My first thought about this project was “boring, but at least it’s a payday.” This application allows students to practice converting across different types of units on actual problems. In terms of interactivity, it’s pretty much dragging rectangular tiles with a numerator and denominator into slots inside a work area. Yes, I’m fading off to sleep as I write 🙂 A screenshot of the basic layout is shown below.
Standard tiles are fixed-width and defined in XML so that the tile set for a conversion category can be easily changed (and it was changed multiple times during development).
<category name="Distance"> <metric> <tile id="Distance0" > <numerator value="1000" useCommas="false">meters</numerator> <denominator value="1" useCommas="false">kilometer</denominator> </tile> . . .
which brings us to the interesting part of the application – the text formatting. I worked within the framework used by this client and all UI text components are based on Flash TextFields. Each numerator and denominator has a value and units. Units are written out as text strings, however, units may have singular, plural, and abbreviated forms. The rules for formatting values are comma-formatted unless otherwise specified and scientific notation is used if the number is outside a pre-specified range. The number of displayed digits in scientific notation is also variable. Powers are handled with a superscript font.
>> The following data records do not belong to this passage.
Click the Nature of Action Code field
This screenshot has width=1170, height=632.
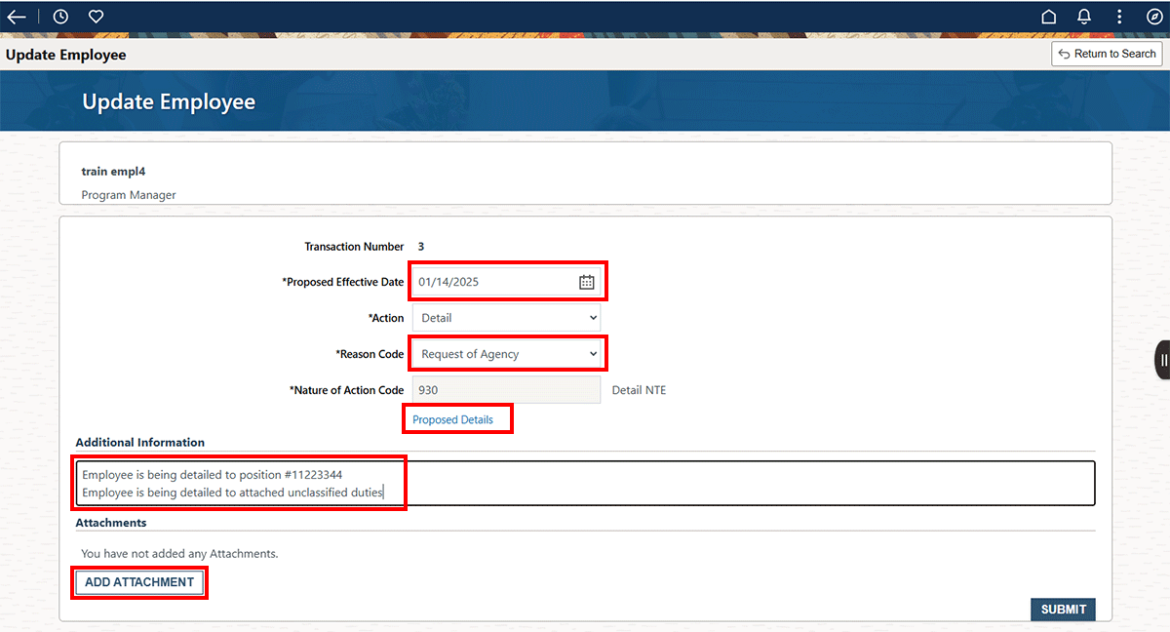[x=507, y=389]
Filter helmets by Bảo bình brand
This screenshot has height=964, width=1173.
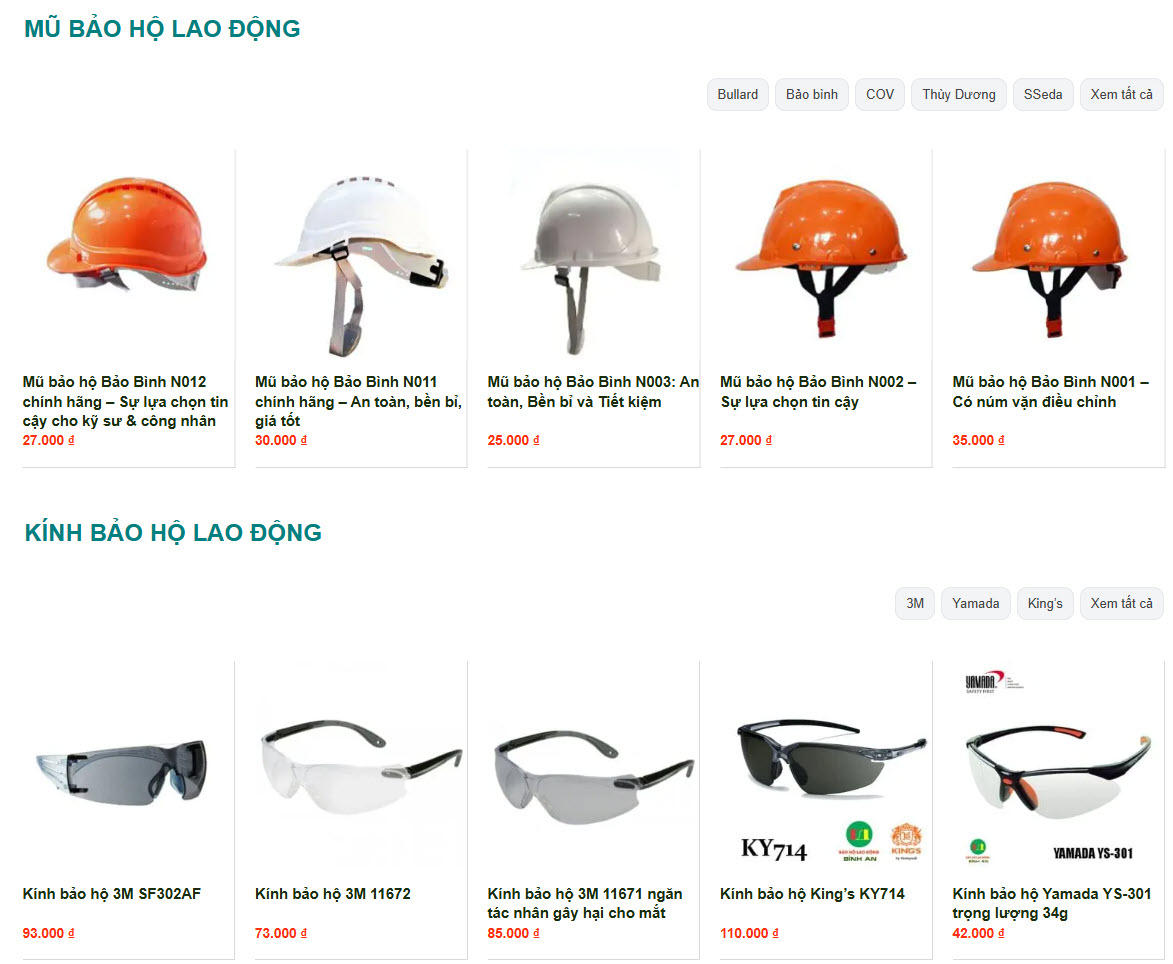[812, 94]
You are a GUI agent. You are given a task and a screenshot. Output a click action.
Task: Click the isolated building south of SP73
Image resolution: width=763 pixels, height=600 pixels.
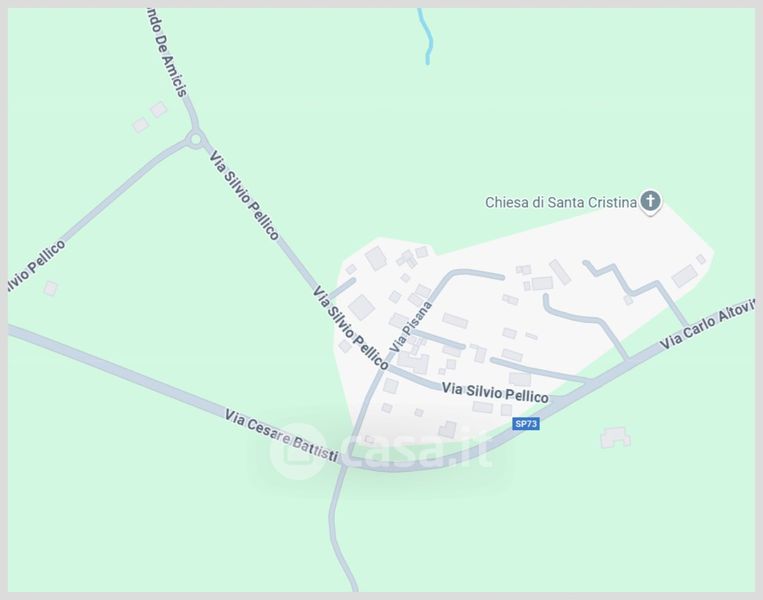(616, 437)
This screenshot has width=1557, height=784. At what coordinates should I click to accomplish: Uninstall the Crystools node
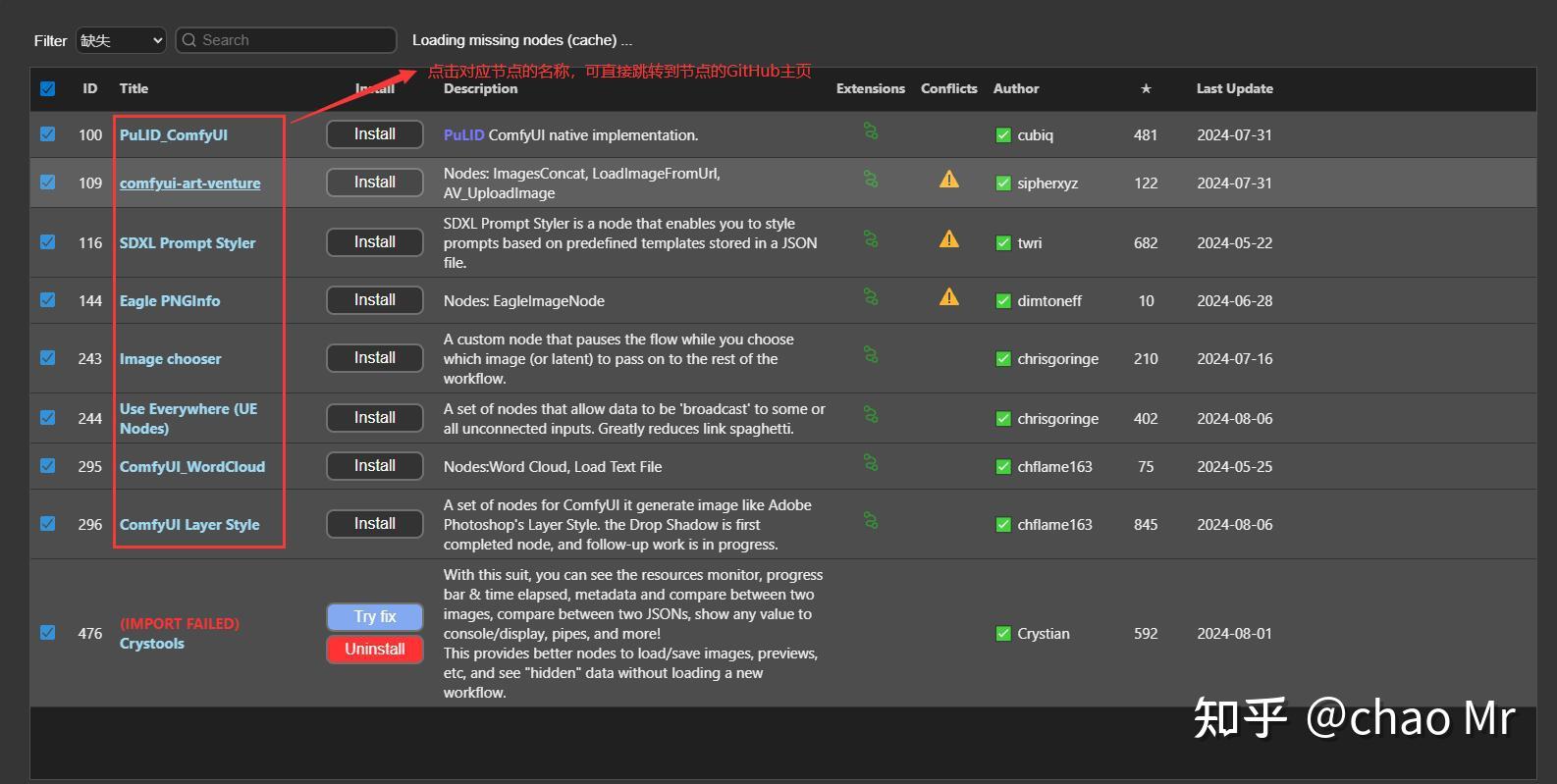tap(374, 650)
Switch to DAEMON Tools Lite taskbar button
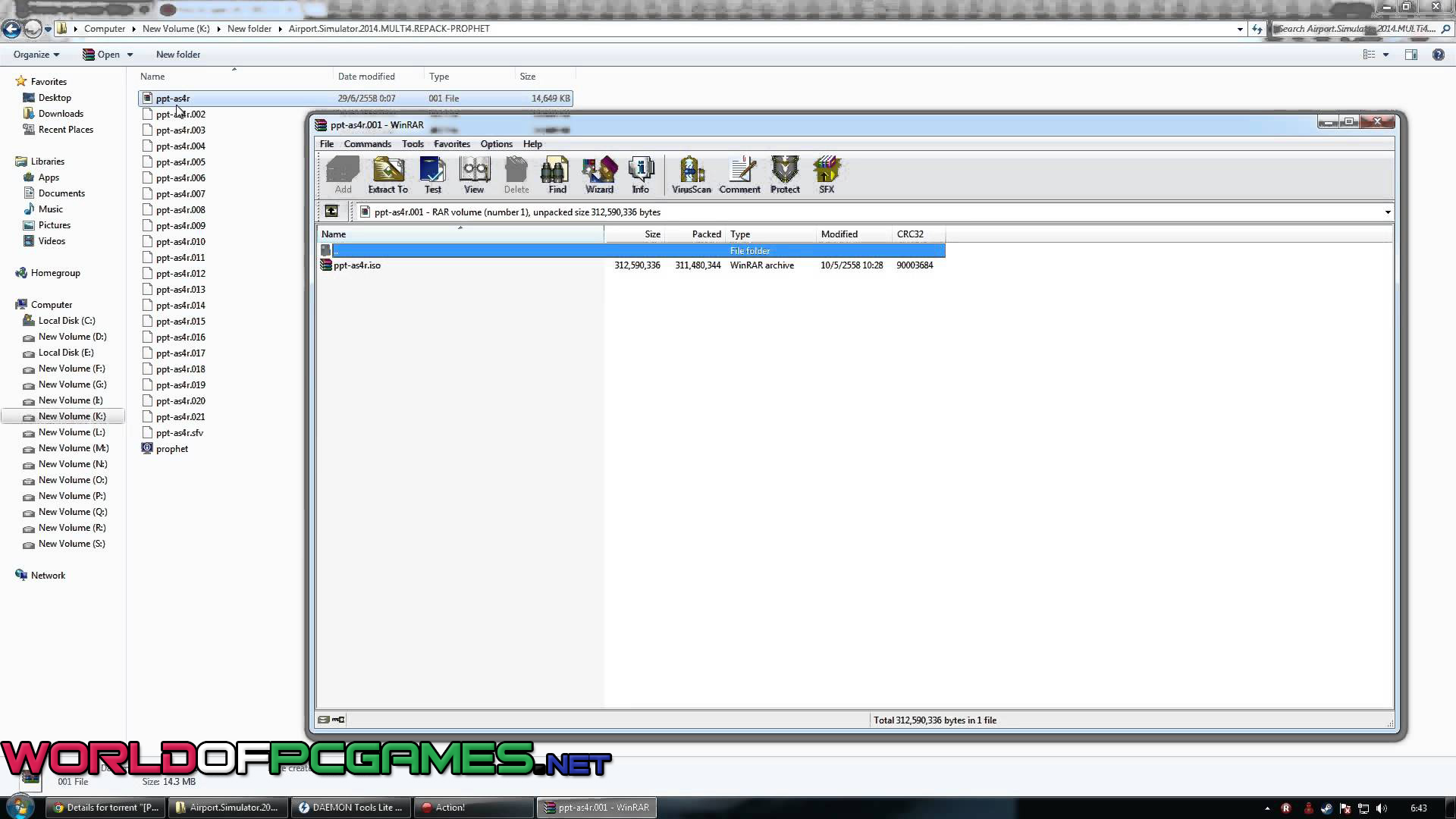The width and height of the screenshot is (1456, 819). [x=351, y=808]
I had to test if an exponent was applied in the formatting to vertically adjust text placement.
Unit text is auto-converted to an abbreviation if the text is to wide to fit inside the tile. The XML unit type is the preferred formatting, but only if it fits.
The objective of the lesson is to convert the starting units to the requested units using the minimum number of tiles. No more than three tiles may be dragged into the work area and each problem can be solved using no more than three tiles. Tiles may be flipped, which adjusts the numerator and denominator; however, tiles are restored to their original (XML) form when moved back into the work area. When a tile is released outside the work area, it automatically jumps to the nearest open slot (left-to-right).
As tiles are dragged into position, the program checks if any units cancel. Cancellation must take into account any combination of singular, plural, or abbreviated unit.
This is where it gets fun. The program is supposed to draw a red, diagonal strike-through mark across the unit when cancelation is detected. Again, this has to work for any combination of singular, plural, or abbreviated unit, so the drawing is completely programmatic.
The other interesting text-processing aspect of units is that units must be gathered into like form with a single power in the event there is no cancellation. There are also rules for formatting the answer that vary from the work-area tiles, such as rounding to the nearest 0.001 where the rounding value is arbitrary. An example is shown below.
In the denominator, the singular unit, ‘cubic centimeter’ is combined with the abbreviated unit ‘cm^3’ to create a new unit cm^6. This processing is done by a gathering pass where all units are broken down into a ‘fundamental’ unit and exponent. All like units are gathered and the exponents processed to produce the output.
Currently, there is no cancellation in this step unless there is an exact unit match, i.e. cm in the denominator does not cancel cm^4 in the numerator. The goal is to make it easier for the student to see the unit collections across tiles so that they can quickly decide which tiles to move back to the work area.